I have only tried mineral oil under CA once to see if it worked and it seemed fine. I only did it on scrap so I don't know how it held up over time. I have however used mineral oil successfully under, poly, lacquer, shellac and craft acrylic paints(don't ask) with no problems at all (except a minor issue with poly). All of these were done after the oil was wiped off and allowed to soak in until it was completely dry to the touch. For what I use it for it's quick, easy, clean, odorless, brings out the grain wonderfully and highlights edges on our scroll saw projects. 

Besides, I have doubts as to whether or not BLO dries like it's supposed to when it's immediately sealed in layers of CA. Even if it does dry right away, initially you still are mixing wet oil in the glue.
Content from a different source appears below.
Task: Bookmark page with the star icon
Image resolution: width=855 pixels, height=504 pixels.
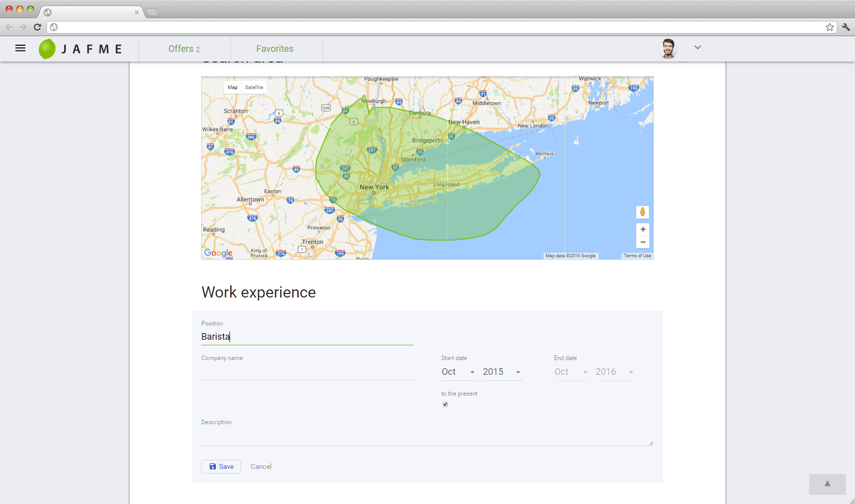Action: click(x=830, y=27)
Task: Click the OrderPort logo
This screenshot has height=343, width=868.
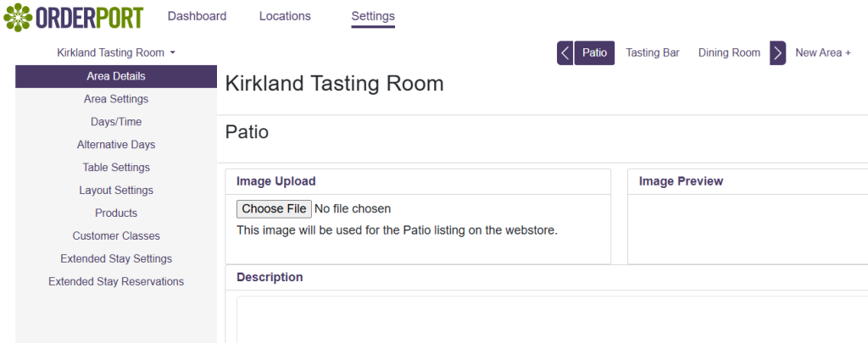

Sounds like a bad idea but in practice it works fine.


----------



## widows son (Nov 12, 2011)

I have been making handles for tools for a couple of years using Mineral Oil with a CA finish and haven't had an issue yet with tools I use everyday. The handles have been exposed to heat, smoke and grease and getting knocked around. I also use mineral oil when I sand and finish bowls and get a much smoother finish than sanding dry. Don't knock it until you try it.


----------



## mrcook4570 (Nov 12, 2011)

As others have said, mineral oil will NOT dry.  I cannot see any benefit of having the mineral oil trapped under the CA.  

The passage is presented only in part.